Cuando el hombre de la
sotana comió los dos bocadillos, recogió los envoltorios, metiéndolos de nuevo
en la bolsa de plástico. Se reacomodó en el asiento, y amparándose en la
impunidad y el prestigio que le daban el hecho de vestir sotana, la atrajo
hacia sí con la intención de que ella se recostara sobre su pecho, a lo que
ella opuso resistencia, buscando a su vez con la mirada la protección y el
amparo en las mujeres que viajaban sentadas enfrente de ellos. Sin embargo, las
mujeres, absortas en su conversión, no se percataron de la mirada de auxilio de
la niña.
Además de obligarla con sus ademanes a recostarse en su pecho, el hombre
de la sotana colocó su amplia mano sobre el diminuto hombro de la niña,
preguntándole al tiempo si se encontraba bien. Ella, preocupada, cerró los ojos
con la esperanza de que él retirara en algún momento la mano de encima de su
hombro, cosa que no ocurrió, al contrario, el hombre de la sotana aprovechó
durante un rato, que las mujeres echaron una cabezada, para deslizar su mano
por las piernas de la niña, que se sentía con ganas de llorar. Al hombre de la
sotana se le veía fuera de sí mientras acariciaba a la niña. Y ésta estuvo a
punto de gritar, pero se contuvo.
Tres horas más tarde, el tren llegó a su destino.
Aquella gran ciudad sería
su lugar de residencia, lejos de su familia, por un tiempo indefinido.
Se levantaron
de sus asientos. El hombre de la sotana cogió la maleta de la niña y su bolso
de viaje. Esperaron en la ancha plataforma junto con otros viajeros hasta que
el tren se detuvo por completo.
Descendieron
al andén. La niña observó un gran tumulto de gente moviéndose en diferentes
direcciones.
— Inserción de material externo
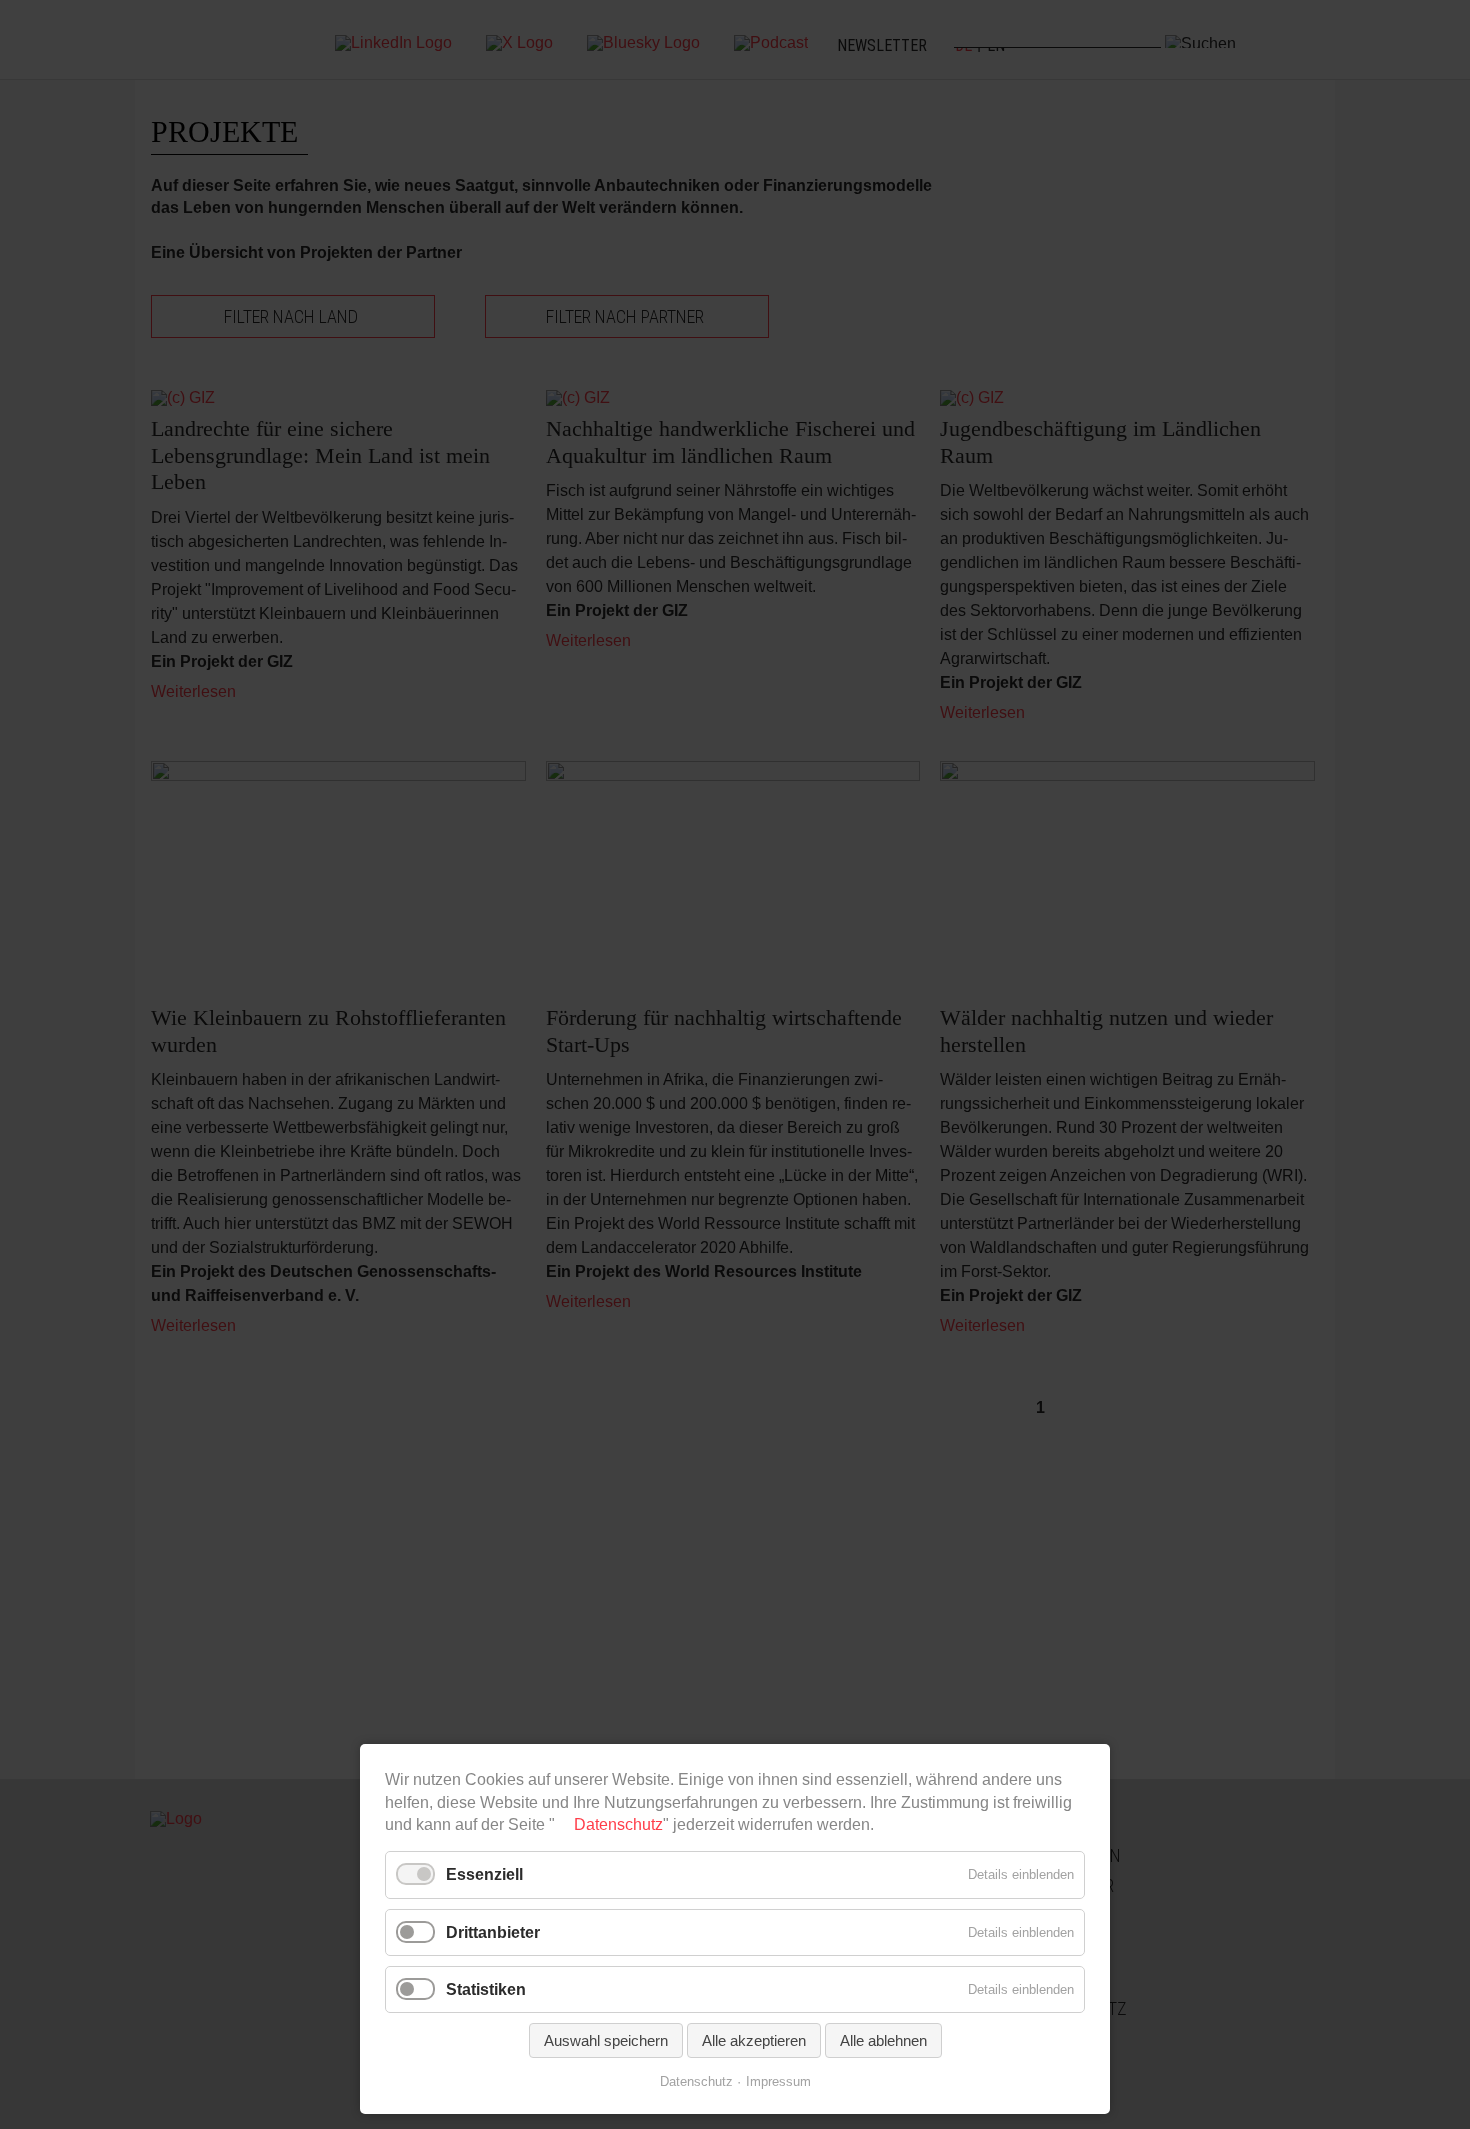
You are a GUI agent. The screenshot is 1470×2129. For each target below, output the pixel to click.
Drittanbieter (493, 1932)
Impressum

Vio también que algunas personas se quedaban de pie frente a las
vías mientras leían los rótulos pegados en los trenes, intentando averiguar sus
destinos.
Una monja
joven caminó hacia ellos con una amplia sonrisa. Saludó al hombre de la sotana
-se diría que no era la primera vez que se veían-. Después, la monja se agachó
para besar a la niña en la mejilla, a la vez que le preguntaba si estaba bien.
La cogió de su mano, que ella ya no soltó hasta llegar a su nueva residencia.
El hombre de
la sotana se perdió en la lejanía. Y la niña se sintió aliviada.